This is the third book by Valeria Luiselli I have read (and maybe her third, I think). It’s a novel that was recently nominated for the Booker Prize, and it’s her first book written in English. This is the audiobook, a fact I don’t always mention in my reviews, and that plays an important role in my thinking on this book as this is a novel about language (intended versus understood meanings of language). The audiobook is read by Valeria Luiselli and having her slightly accented English be the defining voice of this book is really rewarding because the book is about a family travelling across the United States from New York to Arizona/New Mexico listening to audiobooks. That’s not the only connection: the husband and wife are book audio documentary creators (they use the terms documentarian for the husband–story telling and narrative–and documentarist for the wife–anthropology and genealogy), and the novel is a combination of both forms of audio record keeping. It’s also interesting to have the author narrate most of this novel because there’s commentary on audiobooks (an actor performing versus a reader reading), and because the novel has a kind of non-idiomatic American English (educated, knowledgeable, but not native speaking) lexicography to it.

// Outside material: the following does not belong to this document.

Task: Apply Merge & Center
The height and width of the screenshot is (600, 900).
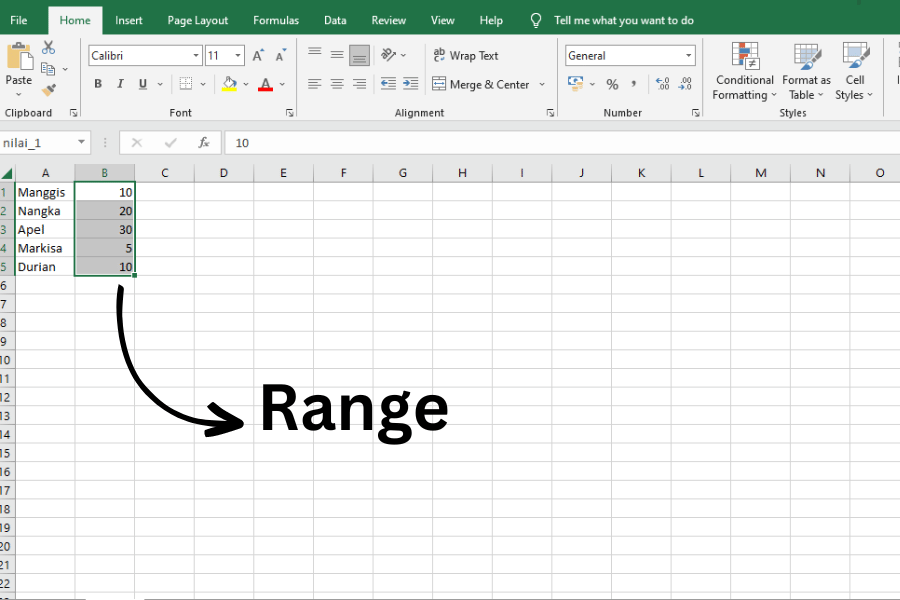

So the novel is about a family relocating to the southwest United States in order for the husband (not an American) to conduct research for an audio project on the Apache and their various leaders. As a contingency of her own work as a documentarist of languages in New York city and her work as a translator and legal advocate for refugee and immigrants in New York, the wife decides to document the “lost children” of the border (this novel predates our contemporary use of “separated families” as a term, but is both about this and about the children who are deported quickly).
The novel though is mostly about the question of the role of the witness of history in the telling of history, and subsequently the role of novelist in this equation. Like her previous novel, this novel is nearly documetarian in nature, but with clear narrative and plot changes to suit the needs of the story. It’s an incredibly rich and often frustrating novel, that shows the importance of narrative, and is a brilliant achievement in a lot of ways.